• YOUR TASK
Write out the passage on the Federal Circuit's attorney's fees ruling from the words "First, AIA argued" through "U.S. 412 (1987).", switching "jury trial" to "bench trial" wherever it appears.

• EXCERPT TO READ
┏━━

In an August 10, 2017 opinion, AIA America, Inc. v. Avid Radiopharmaceuticals, a Federal Circuit panel held that 35 U.S.C. § 285 does not establish a right to a jury trial when attorney’s fees are requested.1 The case began after AIA America, Inc. (“AIA”) sued Avid Radiopharmaceuticals and The University of Pennsylvania (collectively, “Avid”) for infringement of the patents-in-suit, which are “generally directed to research technologies stemming from the discovery of . . . a genetic mutation that is associated with early-onset familial Alzheimer’s disease.” In a prior ruling, the Federal Circuit affirmed the district court’s finding that AIA lacked standing to assert the patents-in-suit and judgment was entered in favor of Avid. Afterwards, Avid requested attorney’s fees. The district court allowed the submission of “extensive briefing, evidence, and declarations on the issue of fees” and held a hearing on the issue before awarding over $3.9 million in attorney’s fees to Avid. AIA appealed, arguing that: (1) “the Seventh Amendment requires a jury trial to decide the facts forming the basis to award attorney’s fees,” (2) “the district court erred by making factual findings on issues that were not considered by a jury,” and (3) due process was violated because AIA was denied “the opportunity to submit evidence regarding its intent, state of mind, or culpability.” Disagreeing with AIA’s arguments, the Federal Circuit affirmed the attorney’s fee award.

First, AIA argued that the Seventh Amendment requires a jury trial to decide facts forming the basis for an attorney’s fees award under § 285. The panel explained that “[t]he Seventh Amendment preserves the right to a jury trial for ‘[s]uits at common law,'” which refers to “suits in which [] legal rights and remedies were at issue, as opposed to equitable rights and remedies.”2 Thus, “[a] legal remedy requires a jury trial on demand, while an equitable remedy does not implicate the right to a jury trial.”3 To determine whether a grant of attorney’s fees implicates “legal rights and remedies,” the panel applied the two-step inquiry set out in Tull v. United States, 481 U.S. 412 (1987).

┗━━

• GIVEN DATA

┏━━

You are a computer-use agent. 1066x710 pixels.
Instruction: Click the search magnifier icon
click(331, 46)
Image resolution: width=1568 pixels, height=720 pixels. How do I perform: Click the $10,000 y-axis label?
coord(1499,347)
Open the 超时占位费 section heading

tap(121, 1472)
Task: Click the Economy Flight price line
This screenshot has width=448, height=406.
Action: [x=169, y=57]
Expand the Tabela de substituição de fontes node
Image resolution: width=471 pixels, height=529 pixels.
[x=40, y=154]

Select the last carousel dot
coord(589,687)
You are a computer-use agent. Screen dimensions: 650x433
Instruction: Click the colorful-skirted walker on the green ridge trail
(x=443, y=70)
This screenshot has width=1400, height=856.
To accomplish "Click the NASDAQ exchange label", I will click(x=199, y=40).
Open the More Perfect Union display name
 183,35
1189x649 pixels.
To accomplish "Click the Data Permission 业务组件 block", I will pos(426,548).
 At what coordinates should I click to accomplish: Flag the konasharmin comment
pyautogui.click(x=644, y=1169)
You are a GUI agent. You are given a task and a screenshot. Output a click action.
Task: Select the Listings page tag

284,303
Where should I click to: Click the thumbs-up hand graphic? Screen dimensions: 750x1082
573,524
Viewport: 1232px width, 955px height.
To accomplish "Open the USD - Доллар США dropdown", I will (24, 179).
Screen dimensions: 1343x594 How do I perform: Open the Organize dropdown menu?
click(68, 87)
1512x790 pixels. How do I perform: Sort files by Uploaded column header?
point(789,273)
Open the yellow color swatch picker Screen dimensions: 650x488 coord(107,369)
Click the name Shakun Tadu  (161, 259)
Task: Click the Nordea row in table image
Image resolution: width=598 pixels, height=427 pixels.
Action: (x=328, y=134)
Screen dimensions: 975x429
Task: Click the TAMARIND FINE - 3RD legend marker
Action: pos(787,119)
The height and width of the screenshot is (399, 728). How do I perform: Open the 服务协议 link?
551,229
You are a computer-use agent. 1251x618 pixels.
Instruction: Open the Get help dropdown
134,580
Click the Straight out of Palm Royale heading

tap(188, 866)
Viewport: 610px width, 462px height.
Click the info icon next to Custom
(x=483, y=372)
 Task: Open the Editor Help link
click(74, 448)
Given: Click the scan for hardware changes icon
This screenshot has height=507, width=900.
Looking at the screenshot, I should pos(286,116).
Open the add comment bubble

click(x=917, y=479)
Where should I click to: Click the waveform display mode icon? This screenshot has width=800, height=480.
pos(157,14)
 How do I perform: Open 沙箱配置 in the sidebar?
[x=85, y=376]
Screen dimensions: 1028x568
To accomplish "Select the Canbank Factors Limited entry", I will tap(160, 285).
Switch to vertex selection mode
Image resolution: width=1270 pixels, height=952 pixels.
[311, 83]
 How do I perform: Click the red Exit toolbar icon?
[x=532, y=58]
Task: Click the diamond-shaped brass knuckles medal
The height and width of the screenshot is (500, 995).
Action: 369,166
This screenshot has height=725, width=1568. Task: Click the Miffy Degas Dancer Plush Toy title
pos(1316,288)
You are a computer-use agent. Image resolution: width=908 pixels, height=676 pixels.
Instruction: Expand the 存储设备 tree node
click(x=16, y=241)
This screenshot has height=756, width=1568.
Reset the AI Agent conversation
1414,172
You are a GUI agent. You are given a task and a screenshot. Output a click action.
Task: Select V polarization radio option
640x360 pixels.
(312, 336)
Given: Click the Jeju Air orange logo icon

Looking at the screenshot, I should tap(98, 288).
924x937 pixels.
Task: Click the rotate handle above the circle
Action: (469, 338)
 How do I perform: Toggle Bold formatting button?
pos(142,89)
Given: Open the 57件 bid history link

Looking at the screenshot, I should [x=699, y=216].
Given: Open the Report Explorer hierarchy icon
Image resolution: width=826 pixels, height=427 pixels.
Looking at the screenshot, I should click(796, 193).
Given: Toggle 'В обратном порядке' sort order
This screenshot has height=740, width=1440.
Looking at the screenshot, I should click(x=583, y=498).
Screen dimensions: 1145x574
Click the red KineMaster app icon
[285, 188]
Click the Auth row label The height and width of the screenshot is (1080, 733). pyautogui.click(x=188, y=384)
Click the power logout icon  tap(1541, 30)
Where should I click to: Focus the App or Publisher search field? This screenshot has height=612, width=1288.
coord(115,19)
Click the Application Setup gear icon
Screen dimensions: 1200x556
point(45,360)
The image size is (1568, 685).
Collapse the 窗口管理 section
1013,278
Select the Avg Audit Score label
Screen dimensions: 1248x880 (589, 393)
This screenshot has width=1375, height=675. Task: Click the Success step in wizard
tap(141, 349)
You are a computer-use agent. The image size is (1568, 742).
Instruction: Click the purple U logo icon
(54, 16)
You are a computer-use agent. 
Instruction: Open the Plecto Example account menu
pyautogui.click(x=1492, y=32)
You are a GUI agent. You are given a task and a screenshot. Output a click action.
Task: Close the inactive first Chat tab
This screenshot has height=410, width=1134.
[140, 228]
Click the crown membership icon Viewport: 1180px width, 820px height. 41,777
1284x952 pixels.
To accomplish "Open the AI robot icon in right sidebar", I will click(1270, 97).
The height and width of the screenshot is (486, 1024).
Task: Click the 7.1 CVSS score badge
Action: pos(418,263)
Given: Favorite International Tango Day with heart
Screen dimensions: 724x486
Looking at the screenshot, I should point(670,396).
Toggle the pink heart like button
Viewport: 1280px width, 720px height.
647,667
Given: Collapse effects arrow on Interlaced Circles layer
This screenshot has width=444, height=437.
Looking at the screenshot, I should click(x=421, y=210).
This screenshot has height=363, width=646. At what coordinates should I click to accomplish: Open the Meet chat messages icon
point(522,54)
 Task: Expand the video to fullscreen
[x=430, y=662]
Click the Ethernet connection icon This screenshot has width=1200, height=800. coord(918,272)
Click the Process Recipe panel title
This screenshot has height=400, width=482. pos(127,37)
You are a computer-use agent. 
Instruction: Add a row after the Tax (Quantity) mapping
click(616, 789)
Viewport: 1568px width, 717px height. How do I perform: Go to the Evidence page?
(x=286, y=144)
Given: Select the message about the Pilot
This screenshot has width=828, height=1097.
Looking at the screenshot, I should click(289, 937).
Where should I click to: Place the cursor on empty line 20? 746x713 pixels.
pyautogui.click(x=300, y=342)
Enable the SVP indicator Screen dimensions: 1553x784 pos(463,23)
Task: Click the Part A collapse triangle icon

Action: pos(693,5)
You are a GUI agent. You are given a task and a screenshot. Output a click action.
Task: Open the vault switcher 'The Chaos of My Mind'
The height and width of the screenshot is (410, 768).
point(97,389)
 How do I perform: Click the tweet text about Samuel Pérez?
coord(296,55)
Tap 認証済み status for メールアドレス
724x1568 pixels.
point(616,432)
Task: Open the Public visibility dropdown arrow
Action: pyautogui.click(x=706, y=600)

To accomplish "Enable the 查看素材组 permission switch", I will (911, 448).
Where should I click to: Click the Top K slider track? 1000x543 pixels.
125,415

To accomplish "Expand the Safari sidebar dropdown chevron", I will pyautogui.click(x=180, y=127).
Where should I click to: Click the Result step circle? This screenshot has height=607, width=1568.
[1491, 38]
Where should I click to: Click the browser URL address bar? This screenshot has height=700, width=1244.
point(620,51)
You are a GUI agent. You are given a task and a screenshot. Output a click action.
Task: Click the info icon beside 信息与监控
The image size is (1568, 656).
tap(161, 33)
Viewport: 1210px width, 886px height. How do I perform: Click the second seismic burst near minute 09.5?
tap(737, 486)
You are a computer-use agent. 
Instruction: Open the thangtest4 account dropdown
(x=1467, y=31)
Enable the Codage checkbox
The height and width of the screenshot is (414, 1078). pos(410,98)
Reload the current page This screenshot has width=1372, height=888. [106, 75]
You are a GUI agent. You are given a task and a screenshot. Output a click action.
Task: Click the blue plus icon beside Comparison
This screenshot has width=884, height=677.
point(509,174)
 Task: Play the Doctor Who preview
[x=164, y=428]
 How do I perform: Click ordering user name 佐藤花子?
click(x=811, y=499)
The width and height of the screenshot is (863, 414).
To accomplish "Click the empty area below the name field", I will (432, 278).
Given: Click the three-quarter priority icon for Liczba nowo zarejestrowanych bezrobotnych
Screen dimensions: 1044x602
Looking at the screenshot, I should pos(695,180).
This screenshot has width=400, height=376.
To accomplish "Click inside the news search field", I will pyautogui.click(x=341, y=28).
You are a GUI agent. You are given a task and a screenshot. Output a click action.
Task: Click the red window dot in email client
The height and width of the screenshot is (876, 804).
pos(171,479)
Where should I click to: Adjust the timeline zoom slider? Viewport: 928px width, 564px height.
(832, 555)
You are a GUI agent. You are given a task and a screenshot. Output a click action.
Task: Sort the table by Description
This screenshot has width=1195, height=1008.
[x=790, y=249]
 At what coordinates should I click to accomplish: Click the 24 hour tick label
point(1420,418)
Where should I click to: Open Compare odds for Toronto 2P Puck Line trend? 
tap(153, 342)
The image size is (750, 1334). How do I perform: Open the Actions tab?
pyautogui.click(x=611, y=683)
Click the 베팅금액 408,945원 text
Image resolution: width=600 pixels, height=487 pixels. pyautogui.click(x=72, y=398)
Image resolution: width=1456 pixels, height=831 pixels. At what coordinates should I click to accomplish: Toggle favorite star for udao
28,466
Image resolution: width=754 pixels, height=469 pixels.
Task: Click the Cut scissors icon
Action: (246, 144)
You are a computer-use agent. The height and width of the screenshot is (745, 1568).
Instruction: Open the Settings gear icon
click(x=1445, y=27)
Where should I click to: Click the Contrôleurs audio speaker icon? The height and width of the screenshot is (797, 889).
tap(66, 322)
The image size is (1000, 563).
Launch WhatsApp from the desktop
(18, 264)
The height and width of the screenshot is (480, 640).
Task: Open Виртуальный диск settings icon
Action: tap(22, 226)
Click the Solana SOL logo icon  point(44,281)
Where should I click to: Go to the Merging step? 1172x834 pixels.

┗━━

• ANSWER SPACE
First, AIA argued that the Seventh Amendment requires a bench trial to decide facts forming the basis for an attorney’s fees award under § 285. The panel explained that “[t]he Seventh Amendment preserves the right to a bench trial for ‘[s]uits at common law,'” which refers to “suits in which [] legal rights and remedies were at issue, as opposed to equitable rights and remedies.”2 Thus, “[a] legal remedy requires a bench trial on demand, while an equitable remedy does not implicate the right to a bench trial.”3 To determine whether a grant of attorney’s fees implicates “legal rights and remedies,” the panel applied the two-step inquiry set out in Tull v. United States, 481 U.S. 412 (1987).